It is important to keep your gloves, safety goggles, and apron on.  Until the area is completely neutralized and cleaned, you do not want to take any chances.

Since soap making is caustic you will want to ensure that your work area is properly cleaned when you are finished making your soaps.  We recommend that the first step in cleaning is to neutralize the area first with vinegar.  The next step will be to wipe the area down with hot soapy water, then rinse.

When washing your soaping utensils/equipment, you will also want to use hot soapy water.  Since the lye solution will still be caustic you will also want to add vinegar to your soapy water to neutralize this.  Rinse and dry your utensils and equipment.  Store all soaping supplies together and out of the reach of children and pets.

If you have designated rags specifically for soaping, you will want to wash them by hand.  Once you are finished with your soaping rags, place them in a vinegar and water solution to soak.  This will neutralize any active lye.  Once they have soaked for awhile, place the rags in hot soapy water and give them a good jostle, making sure that the soapy water is thoroughly getting all over the rag.  Then let the rags soak a little while longer.  Then, get rid of the soapy water, and rinse the rags out.  You know all of the soap is off once the bubbles stop forming and the water rinsing through the rag is clear.  Wring out any excess water, and hang dry.  Place with other soaping materials when finished.

Disposal of lye solution:

If your work area has a septic tank, you do not want to pour it down the drain or flush it down the toilet.  The best suggestion that we have is to use your lye solution in a “false batter”.  Mix your lye solution with vegetable oil.  You are looking for just the right amount to get trace when you stick blend it.  Once trace is established, simply take your spatula, and dump it right into a garbage bag.  Allow the soap batter to set up, then take it to your trash container and dispose of it.   Do not attempt to dispose of the soap batter while it is still fluid; the bag could break and spill the soap batter all over your garbage container.

Checking your soap for pH safety:

There are various ways to check your cured or curing bars for their safety of use.  You never want to use or sell a bar of soap that has not cured completely.  An uncured bar means that there is still active lye solution in your soap.  Washing with this soap could result in very serious skin irritation and even burns.

The first and best way to check whether your cp bars are cured is to pH strip them.  Using this method is concrete.  If the number that you get from the pH strip does not fall between the correct range, then, the soap still needs a little more cure time.

The pH scale ranges from 0-14.  The pH scale measures the amount of acidity or alkalinity a substance has.  If the number falls between 0-6, then your substance is an acid.  If the number falls between 8-14, then your substance is a base.  If the number is 7, then it is a neutralized substance.

Soap is a base, because of the lye solution used.  The range that you are seeking to see if your cp bars have cured is 8.5-10.5.  Please note that the 10.5 pH level is for that of industrial strength soap.  8.5 is the typical ph for homemade soap that is used on the body.
....
» Written task A
Answer these questions from the soap-making guide:
(i) What does the guide give as the first step in cleaning the work area?
(ii) Which pH range shows that cp bars have cured?
(iii) How can you tell that all of the soap has been rinsed off a soaping rag?
» Written task B
Carry on the soap-making guide from its final sentence.
The material that comes after this text has no connection to it.

» Source excerpt
....
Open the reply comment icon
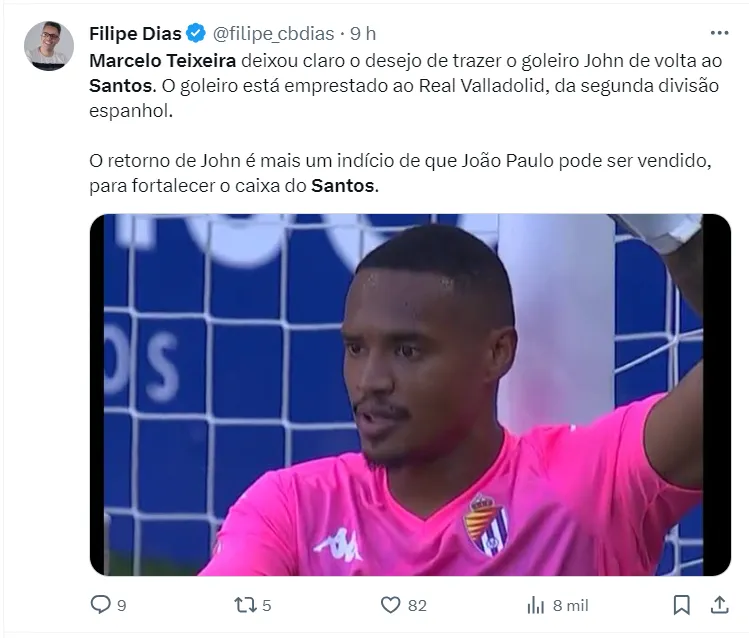 pos(100,605)
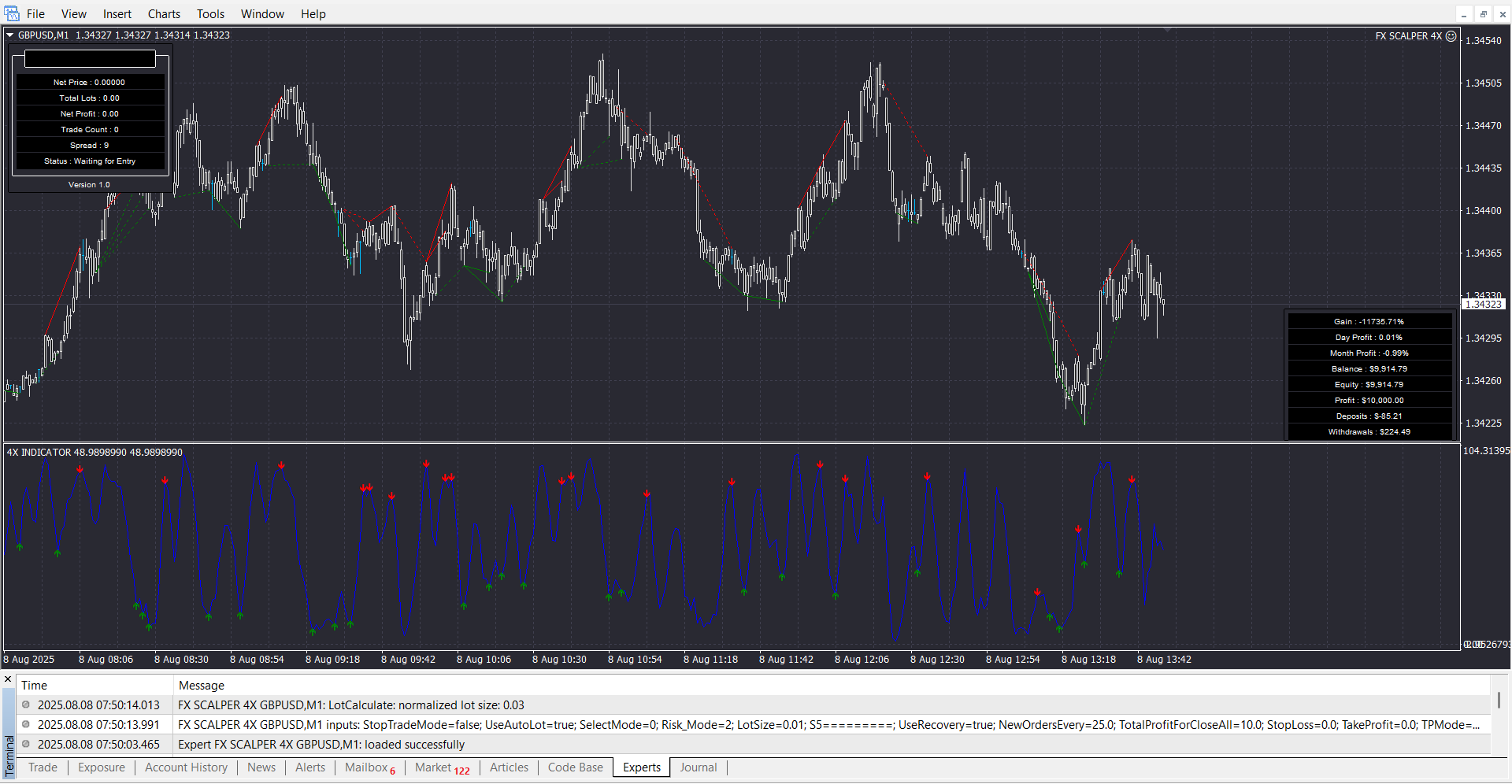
....
» Expected answer A
(i) Neutralize the area with vinegar.
(ii) 8.5-10.5.
(iii) The bubbles stop forming and the water rinsing through the rag is clear.

» Expected answer B
The second way to check your soap for active lye is to wash your hands with the soap.  We only advise this if you are sure that the majority of the cure process has already taken place.  If there is any active lye left, you will have a greasy feel on your hands that will seem to not want to wash away.  Even if you wash your hands with another bar of cured soap, the greasy feel will still be there.  Your hands will also tingle or burn.  This is because the active lye from the high pH bar is saponifying the natural oils in your skin.  This soap bar would still need more cure time.

The final way to check if your cp bars are cured is to do a “tongue test”, or a “zap test”.  This involves sticking your tongue on the bar of soap.  If it zaps your tongue (just like a 9V battery does), then your soap still has active lye and needs to complete the curing process.

Natures Garden does not advise the tongue test as a way to check a curing bar of soap.  Lye is extremely caustic and does serious damage to our bodies.   Why take the chance on active lye, when you can use a pH strip and get a safe result?

If you plan to resell your handcrafted soap (after testing for a long time), please follow the FDA guidelines on how to label your product.  We will discuss product labeling in a future class.  In the mean time…Happy Safe Soaping!

Soap Making: Where Do I Start?

Thursday, August 9th, 2012

M&P soap, CP soap, CPOP soap, HP soap, which method is right for you?

For the next few weeks, we at Natures Garden will be writing a series devoted to soap making.  We hope that you find this series informative and that it may help to answer any unresolved questions in your mind when it comes to making soap.

The first decision you need to make before you start making soap is what soap you want to make.

Just so that everyone is starting off on the same base, a general definition for soap is:  an emulsified product of an alkali treated fat yielding a cleansing agent.

There are 4 different types of soap making.  They are M&P (melt and pour), CP (cold process), HP (hot process), and CPOP (cold process oven process).  Each group has its own pros and cons.   Each process differs in varying ways, but there are two similarities that all of the groups share:  Each group’s process has already gone through, or must go through the chemical reaction of saponification.  And, each process results in finished soap.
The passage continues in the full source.